Bronfenbrenner caracteriza a família como o primeiro ambiente em que a criança participa ativamente, interagindo através de relações face a face. Portanto, ela constitui um contexto de desenvolvimento primário e exerce influência significativa ao longo de todo o percurso de desenvolvimento do indivíduo.

Uma família saudável é aquela que propicia um ambiente onde a comunicação é livre, os desafios são aceitos e o sorriso é predominante. É aquela que compartilha iniciativas, afetos e motivações, permitindo que cada indivíduo construa o seu próprio mundo, interligado com o mundo dos outros membros familiares.

“A família é um sistema composto por subsistemas integrados e interdependentes, que estão em constante processo de adaptação e readaptação, estabelecendo uma relação bidirecional e de mútua influência com os diferentes contextos (social, histórico e cultural) no qual está inserida (Dessen & Braz, 2005; Kreppner, 2000 cit. por Fleith, 2007). É o primeiro contexto de socialização dos indivíduos, possuindo um papel fundamental para o entendimento do processo de desenvolvimento humano (Dessen,1997; Stanley & Stanley, 2005; Kreppner, 1992, 2000, 2003, cit. por Fleith, 2007). Como refere Bronfenbrenner (1979/1996, cit. por Cecconello, Antoni & Koller, 2003),a família é caracterizada como o primeiro ambiente no qual a criança participa ativamente, interagindo através de relações face-to-face. A família constitui um contexto de desenvolvimento primário e tem um papel preponderante ao longo de todo o percurso de desenvolvimento do indivíduo (Cruz, 2005; Barros, Pereira & Goes, 2008). Para Sá (2010), a qualidade fundamental da família é que esta permita que cada indivíduo construa um mundo seu, interligado com o mundo dos outros indivíduos que fazem parte do mesmo contexto. «Quando se fala de família falamos de um organismo vivo que está em permanente evolução, que vai desde o casamento até à velhice e à morte, passando pelo(s) nascimento(s) do(s) filho(s), o seu crescimento, casamento e abandono do lar» (Relvas, 2000, Oliveira, 2002 cit. Por Lima, Esteves, Graça & Alves, 2007). “Uma família sã é aquela em que se pode falar com liberdade, em que há desgostos e estes são aceites, em que impera o sorriso. A que partilha iniciativas e afectos e transmite motivações.” (Urra, 2009, p.141)

Apenas no Estado do Espírito Santo até 1 de maio de 2023, 581 adolescentes passaram pelo IASES, na faixa etária de 12 aos 20 anos, 50,6% em flagrante de ato infracional, sendo 42,9% crimes contra o patrimônio, 27,2% lei de drogas, 23,6% crimes contra a pessoa, 11,2% estatuto do desarmamento e 9,3% tentativa de crimes contra a pessoa. 81,4% fizeram ou ainda fazem parte do programa de medida socioeducativa de internação, 11,4% internação provisória, 6% semiliberdade e 1,2%internação sanção. Outro dado importante é que 82% desses adolescentes são pardos.

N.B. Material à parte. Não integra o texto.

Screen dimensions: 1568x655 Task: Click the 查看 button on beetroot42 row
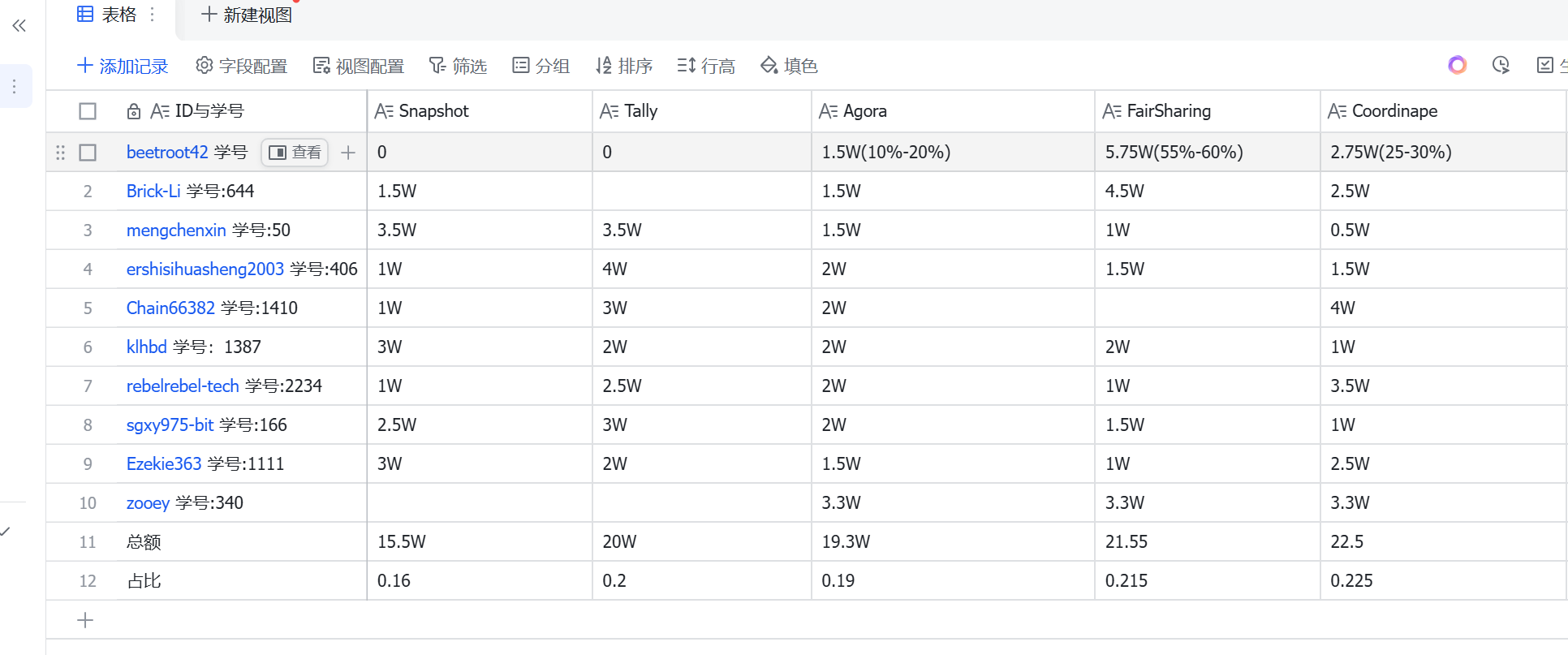point(295,153)
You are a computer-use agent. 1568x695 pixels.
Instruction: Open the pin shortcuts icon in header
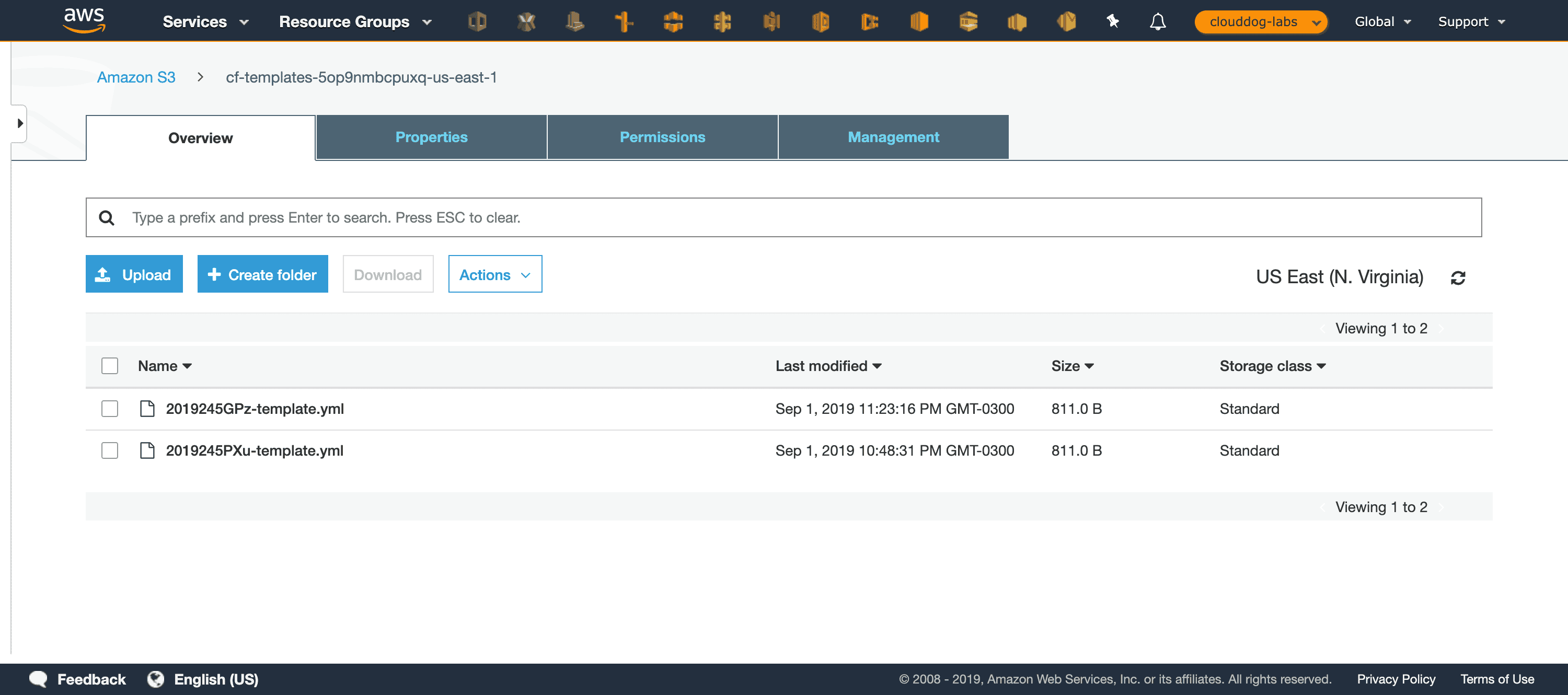click(1112, 21)
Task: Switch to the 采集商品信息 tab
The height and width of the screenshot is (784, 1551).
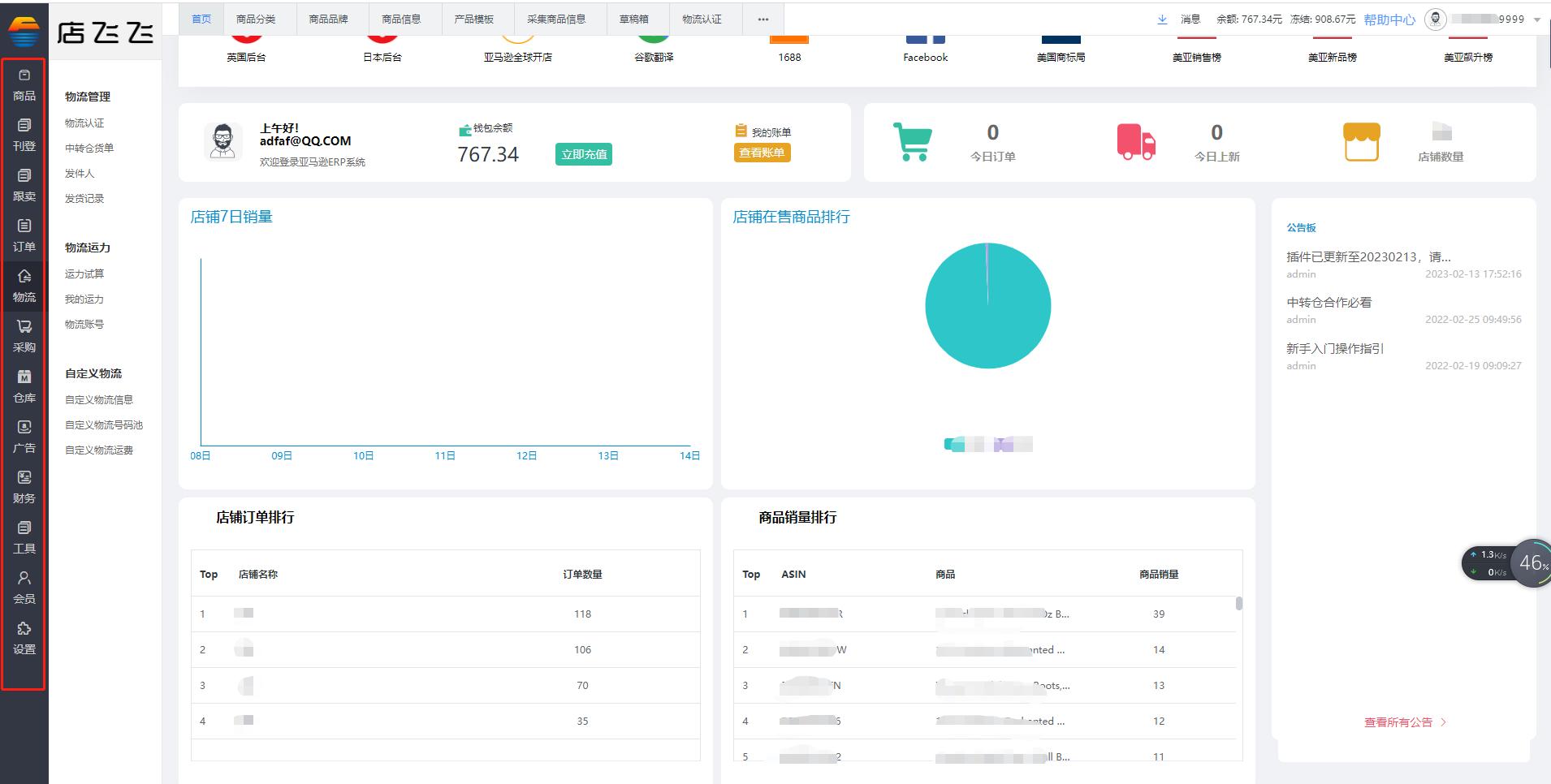Action: (556, 19)
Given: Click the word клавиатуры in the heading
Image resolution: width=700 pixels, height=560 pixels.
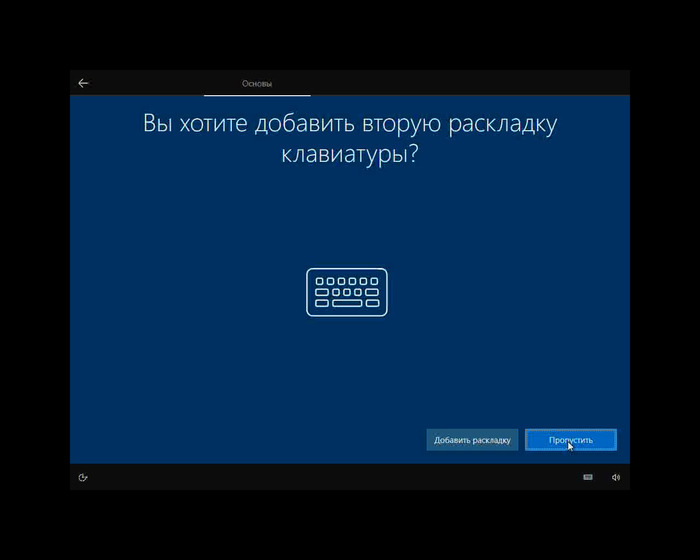Looking at the screenshot, I should coord(343,156).
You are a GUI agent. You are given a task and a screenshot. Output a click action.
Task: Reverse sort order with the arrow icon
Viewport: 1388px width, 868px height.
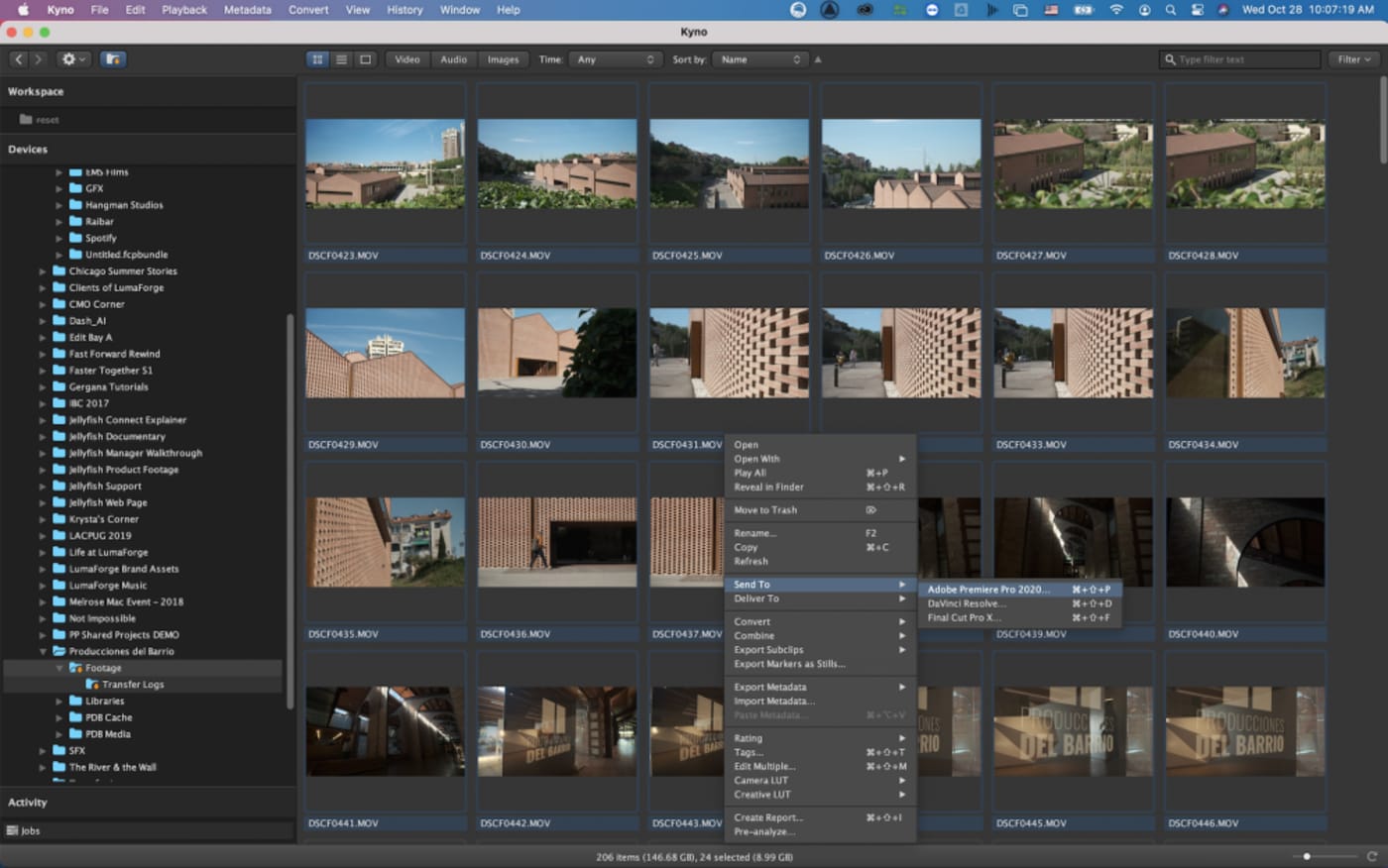click(x=818, y=59)
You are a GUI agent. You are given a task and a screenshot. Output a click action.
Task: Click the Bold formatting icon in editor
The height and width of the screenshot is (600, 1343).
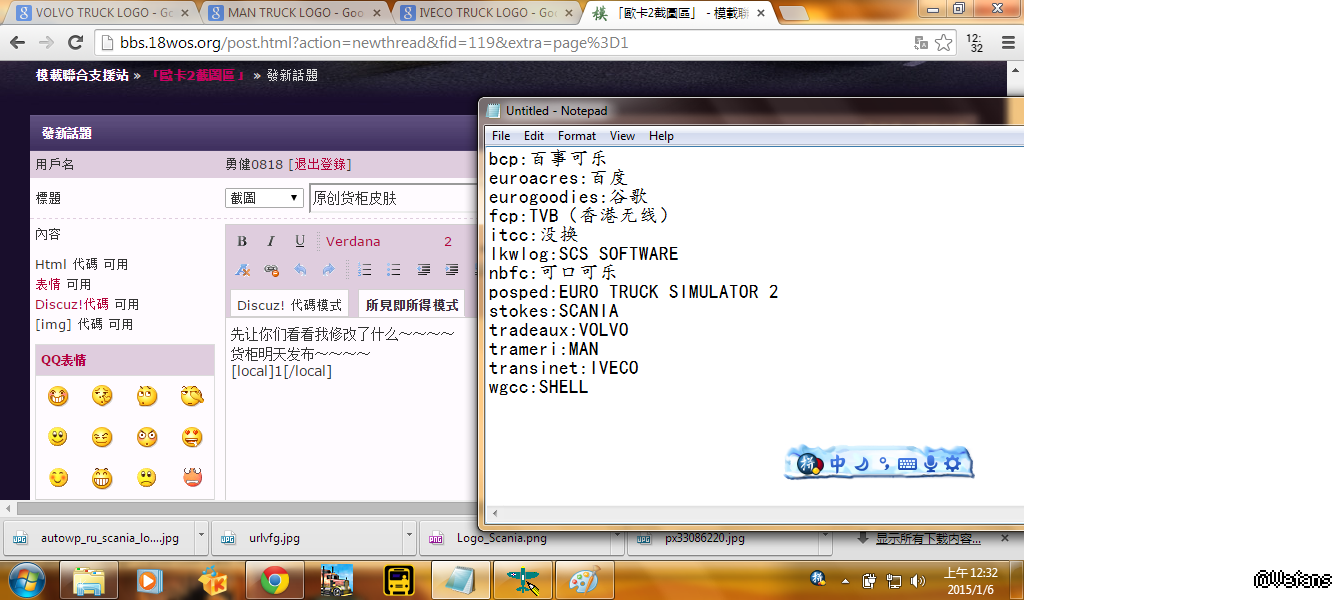(242, 241)
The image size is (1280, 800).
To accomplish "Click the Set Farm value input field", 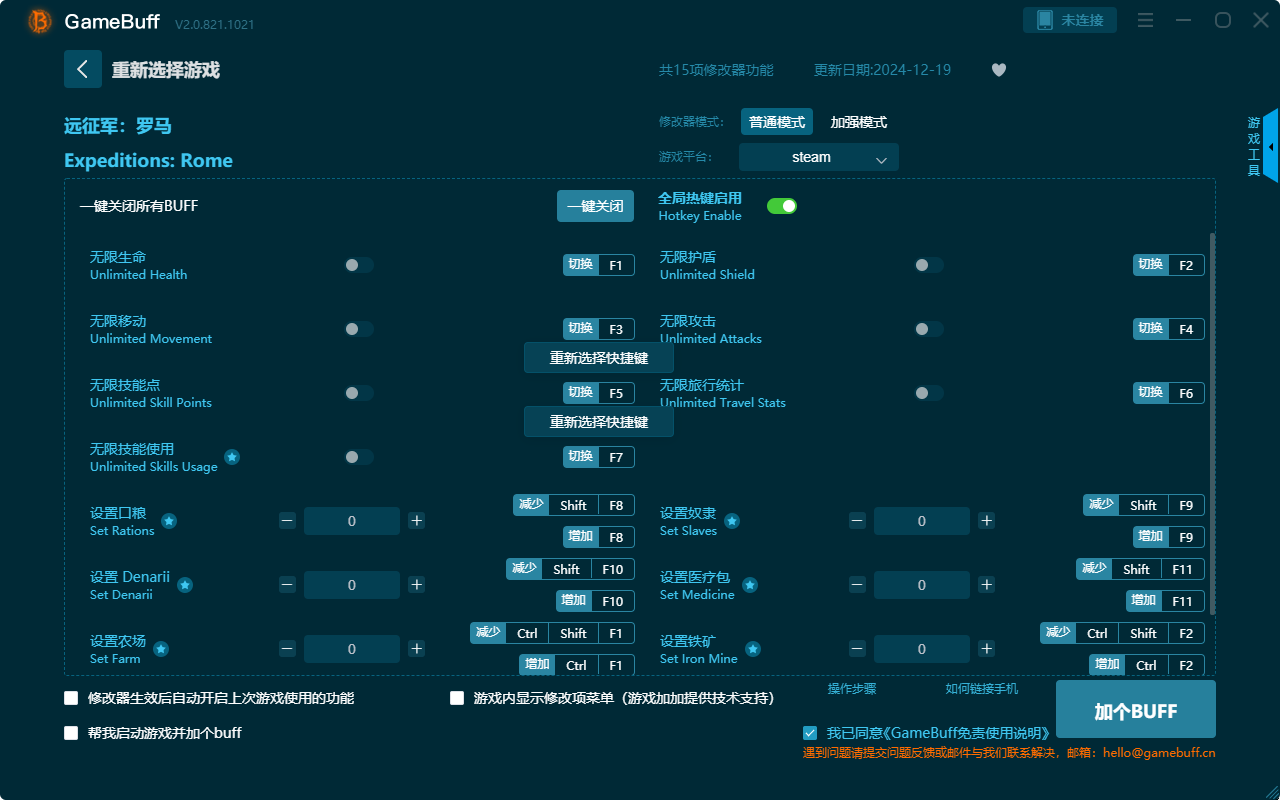I will (352, 649).
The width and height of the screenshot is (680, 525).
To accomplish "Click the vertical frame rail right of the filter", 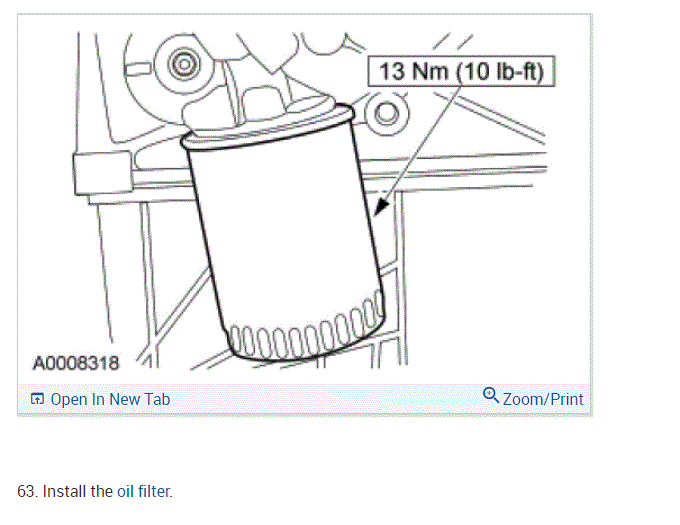I will coord(400,277).
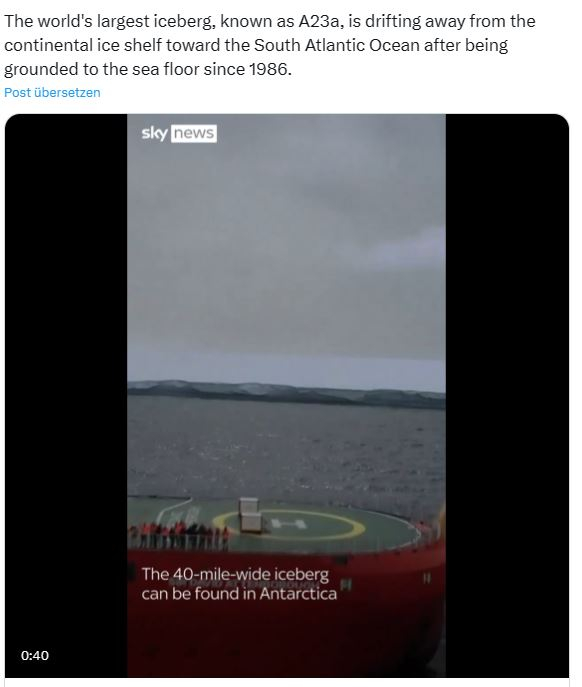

“Tadeu tem 18 anos e cursa o 1º ano do 2º grau. Seus pais se separaram há mais de 10 anos. O pai bebia e era muito agressivo, tanto com a esposa, quanto com seus filhos. Aos 14 anos, o jovem teve de cumprir programa de serviço à comunidade (PSC), em liberdade assistida (LA), por porte ilegal de arma. Aos 15 anos, Tadeu foi encaminhado para um abrigo, através da Justiça, por encontrar-se em situação de conflitos agressivos com seu pai e de risco de morte na comunidade (tinha sido acusado de queimar uma casa). No entanto, enquanto no abrigo, não ia ao trabalho, gazeava aulas, não visitava familiares, fugia, usava drogas.”

As implicações sociais e os impactos no direito de filiação das crianças representam apenas uma parcela visível dos desafios enfrentados em relação à estrutura familiar. A família, como a mais antiga e fundamental de todas as instituições sociais, desempenha um papel vital na formação e no desenvolvimento das crianças, fornecendo as bases para sua integração na sociedade e para sua compreensão do mundo ao seu redor.

Os primeiros ensinamentos, valores e modelos de comportamento são adquiridos dentro do ambiente familiar, moldando a maneira como os indivíduos se relacionam consigo mesmos e com os outros ao longo de suas vidas. Portanto, a saúde e a estabilidade da família são cruciais para o bem-estar e o desenvolvimento saudável das crianças e dos jovens.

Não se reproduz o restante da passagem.